### Quoted text
[START]
Tate Tewksbury is a juxtaposition.

Blue sky above, green grass and brown earth below, the scene is pastoral, to say the least. Tewksbury pushes his tiller through an unplanted patch of garden, preparing the ground to be cultivated, before a jolting interruption from his pocket.
It's his Blackberry. And it's ringing.

He stops himself and, tiller still running, takes the call; a picture-perfect image of the modern farmer, working the land while simultaneously staying connected to today's Facebook status-updating, social media-obsessed, technologically driven society of 24-hour news and information overload.

Even with Blackberry in hand, Tewksbury admits that he believes in keeping it simple. And that's why Good Groceries was born.

Tewksbury is no stranger to agriculture.

By day, he works in landscaping.

Six years ago his family, while maintaining full-time jobs, got together and worked the same piece of land that his garden currently sets on. They worked it for one season.

"We all had normal jobs," Tewksbury said. "We started doing it [tending the garden] after hours."
Tewksbury started working the same piece of land by himself just this year. He works in the garden for about six hours a day.

"Letting the ground alone helps," Tewksbury said, about the lapse in time.

The list of produce for this year (which reads like the scene from "Forrest Gump" where Bubba rattles off a seemingly never-ending list all of the different ways to prepare shrimp) includes cucumbers, onions, carrots, squash, zucchini, corn, tomatoes, heirloom tomatoes, peppers, okra, eggplant, radishes, spinach, lettuce (about 400 pounds of it), broccoli, kohlrabi and Swiss Chard. He grows for customers that include average folks to restaurants and caterers.
This year's planting has been reactive, rather than well-planned according to Tewksbury.

"I planted pretty much standard fare," Tewksbury said. "There are so many people from so many different places, they wanted different things."

His customer base comes from previous customers, friends and word-of-mouth.

"Customers are really good about telling [other] people about it," Tewksbury said.

And, being the technologically adept farmer, Good Groceries has its own Facebook page and e-mail listserv (maintained by Tewksbury's wife), used to update potential customers as to the status of available produce.
Moreover, Tewksbury delivers.

Customers call him with an order, and he typically has it out to them that day.

"It [Good Groceries' purpose] had to be because it was easier for people than hopping in their car and going to Ingles," Tewksbury said. "I go get it for them...I have to schedule my day around that."
[END]
### Dataset content
[START]
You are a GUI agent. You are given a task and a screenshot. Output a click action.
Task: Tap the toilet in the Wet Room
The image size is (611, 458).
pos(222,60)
[END]
### Exercise aim
Please carry on the article about Tate Tewksbury and Good Groceries from its last sentence. The lines above come from a different source than the text.

### Output
He's also out at Harmony Crossing, by Lake Oconee, every Saturday.

"I am a recent transplant from New York City, and not until I started this Saturday morning ritual did I experience what farm-fresh and fabulous produce is," one customer writes in an e-mail correspondence to Tewksbury.
Another says, "I have always wanted to prepare fresh 'farm-to-table' meals for our family. Tewksbury Farms has made that possible and, in doing so, provided us with the most delicious veggies we could ever imagine."

This year, Tewksbury has learned what and how much each plant needs to grow and grow well, something that can only be learned by experience. And after an experience with seed rot, Tewksbury also admits to having learned patience. He talks about his tomatoes like most parents talk about their children.

"Those tomatoes are testing my patience as well," Tewksbury said.

And while he hasn't made it official with the federal government, he grows organically: green manure is his fertilizer, and pesticide comes in the form of planting enough to share with the bugs.

Environmentally friendly, he keeps the garden wet by running water from the neighboring creek into the garden. Instead of buying plant stakes, Tewksbury uses old PVC pipes. And the previously mentioned Blackberry keeps him from burning gas to go home to check e-mail.

This fall, Tewksbury has plans to construct greenhouses, so that he can make a go of growing year-round.

Behind the tiller with Blackberry in hand, the farmer reveals why he spends six hours a day cultivating a more than 2.5 acre garden and a relationship with more than 150 customers: "It goes back to keeping a simple life. It's nice to be outside; it's nice to watch things grow."

 

Published in the July 9, 2009 edition.